Bispecific antibody immunotherapy provides high response rates in patients with follicular lymphoma

 
Elizabeth Budde, M.D., Ph.D., assistant professor in the Department of Hematology & Hematopoietic Cell Transplantation, has been conducting promising research on the efficacy of mosunetuzumab, a bispecific antibody with specificity for CD3 and CD20 (T and B cell surface proteins), in patients with non-Hodgkin lymphoma (NHL). With mosunetuzumab receiving a breakthrough therapy designation from the FDA, Budde’s recent data from a phase 1 dose-escalation trial of the investigational immunotherapy in patients with multiply relapsed follicular lymphoma may lead to a treatment option for the incurable blood cancer.
             
A total of 62 patients ranging in age from 27 to 85 years old received intravenous doses of mosunetuzumab in one of three dose levels.

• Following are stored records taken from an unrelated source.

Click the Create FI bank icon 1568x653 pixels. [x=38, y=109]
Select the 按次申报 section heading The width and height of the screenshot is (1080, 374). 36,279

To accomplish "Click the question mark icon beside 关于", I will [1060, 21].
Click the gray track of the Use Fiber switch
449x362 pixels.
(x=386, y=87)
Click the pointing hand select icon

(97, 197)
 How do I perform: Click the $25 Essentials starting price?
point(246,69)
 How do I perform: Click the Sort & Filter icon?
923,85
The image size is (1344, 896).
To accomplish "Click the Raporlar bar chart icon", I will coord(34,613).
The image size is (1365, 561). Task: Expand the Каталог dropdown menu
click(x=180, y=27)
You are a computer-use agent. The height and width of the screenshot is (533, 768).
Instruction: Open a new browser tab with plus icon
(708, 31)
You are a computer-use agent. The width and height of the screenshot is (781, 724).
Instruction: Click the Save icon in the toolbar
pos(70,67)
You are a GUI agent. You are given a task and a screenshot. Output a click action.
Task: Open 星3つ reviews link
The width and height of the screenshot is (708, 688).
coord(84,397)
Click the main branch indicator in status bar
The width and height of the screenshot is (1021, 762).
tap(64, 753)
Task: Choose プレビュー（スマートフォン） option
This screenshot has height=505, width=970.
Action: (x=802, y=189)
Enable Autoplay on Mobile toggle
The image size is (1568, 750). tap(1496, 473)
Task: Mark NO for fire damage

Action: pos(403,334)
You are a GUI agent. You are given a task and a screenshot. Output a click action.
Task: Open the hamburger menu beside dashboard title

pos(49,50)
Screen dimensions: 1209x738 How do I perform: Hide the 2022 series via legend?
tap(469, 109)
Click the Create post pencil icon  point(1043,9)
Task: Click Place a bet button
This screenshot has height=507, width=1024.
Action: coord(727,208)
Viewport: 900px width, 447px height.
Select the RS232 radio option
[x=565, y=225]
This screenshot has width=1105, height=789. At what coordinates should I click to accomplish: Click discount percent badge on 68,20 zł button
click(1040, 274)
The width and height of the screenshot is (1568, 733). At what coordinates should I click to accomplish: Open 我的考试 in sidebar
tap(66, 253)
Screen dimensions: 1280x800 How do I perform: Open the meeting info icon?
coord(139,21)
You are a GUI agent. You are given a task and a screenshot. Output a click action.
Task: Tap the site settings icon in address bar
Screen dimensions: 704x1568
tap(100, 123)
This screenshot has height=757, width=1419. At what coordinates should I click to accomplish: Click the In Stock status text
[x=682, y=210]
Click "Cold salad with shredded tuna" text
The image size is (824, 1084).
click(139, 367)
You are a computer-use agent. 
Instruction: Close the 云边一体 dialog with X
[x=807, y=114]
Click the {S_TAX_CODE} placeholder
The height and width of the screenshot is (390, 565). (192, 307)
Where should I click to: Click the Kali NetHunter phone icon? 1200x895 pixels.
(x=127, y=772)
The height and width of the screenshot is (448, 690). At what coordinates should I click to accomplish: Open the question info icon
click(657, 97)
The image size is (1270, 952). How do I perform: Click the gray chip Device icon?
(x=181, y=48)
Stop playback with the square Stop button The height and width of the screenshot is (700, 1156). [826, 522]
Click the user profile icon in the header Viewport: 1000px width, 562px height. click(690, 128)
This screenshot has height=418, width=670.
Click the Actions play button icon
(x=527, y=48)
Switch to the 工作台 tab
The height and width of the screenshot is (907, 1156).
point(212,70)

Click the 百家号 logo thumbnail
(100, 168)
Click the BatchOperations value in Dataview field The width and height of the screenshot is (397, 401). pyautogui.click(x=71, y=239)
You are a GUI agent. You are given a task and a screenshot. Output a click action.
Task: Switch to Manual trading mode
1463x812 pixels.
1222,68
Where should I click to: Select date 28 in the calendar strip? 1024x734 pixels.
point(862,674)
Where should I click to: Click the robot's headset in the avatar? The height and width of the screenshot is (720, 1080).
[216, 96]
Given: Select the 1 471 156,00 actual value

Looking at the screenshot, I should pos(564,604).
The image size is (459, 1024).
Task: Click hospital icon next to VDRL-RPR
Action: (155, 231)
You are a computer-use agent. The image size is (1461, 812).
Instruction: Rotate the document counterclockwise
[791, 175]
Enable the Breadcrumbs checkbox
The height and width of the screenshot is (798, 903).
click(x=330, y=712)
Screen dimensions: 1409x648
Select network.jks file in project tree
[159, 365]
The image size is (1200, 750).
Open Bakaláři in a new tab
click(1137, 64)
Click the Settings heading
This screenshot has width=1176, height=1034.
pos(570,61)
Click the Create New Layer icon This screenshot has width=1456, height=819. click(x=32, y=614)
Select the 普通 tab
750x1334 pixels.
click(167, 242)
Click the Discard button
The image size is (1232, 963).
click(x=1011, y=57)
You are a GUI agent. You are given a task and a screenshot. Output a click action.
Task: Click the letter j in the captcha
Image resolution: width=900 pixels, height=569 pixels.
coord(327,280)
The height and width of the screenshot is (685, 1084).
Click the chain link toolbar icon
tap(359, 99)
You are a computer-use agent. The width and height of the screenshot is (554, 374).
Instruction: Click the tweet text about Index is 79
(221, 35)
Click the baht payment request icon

The bispecific antibody works by redirecting T cells to engage and eliminate malignant B cells. The overall response rate was 68% with 50% of patients achieving a complete response. Similar responses were seen in patients with double refractory disease, PI3Ki refractory and those who had received a previous CAR T cell therapy. The median time of study was 14.4 months and at this time 74% of patients who achieved remission remained in remission. Median progression free survival was 11.8 months (95% CI: 7.3-21.9 months).
 
A tolerable safety profile was also seen although adverse effects (AEs) were reported in 60 patients with serious adverse effects (SAEs) in 22 patients. The most common AEs were headache (24%), insomnia (15%) and dizziness (11%). The most frequently reported SAEs were hypophosphatemia, neutropenia and cytokine release syndrome; however, none of the patients required extensive treatment for the latter event.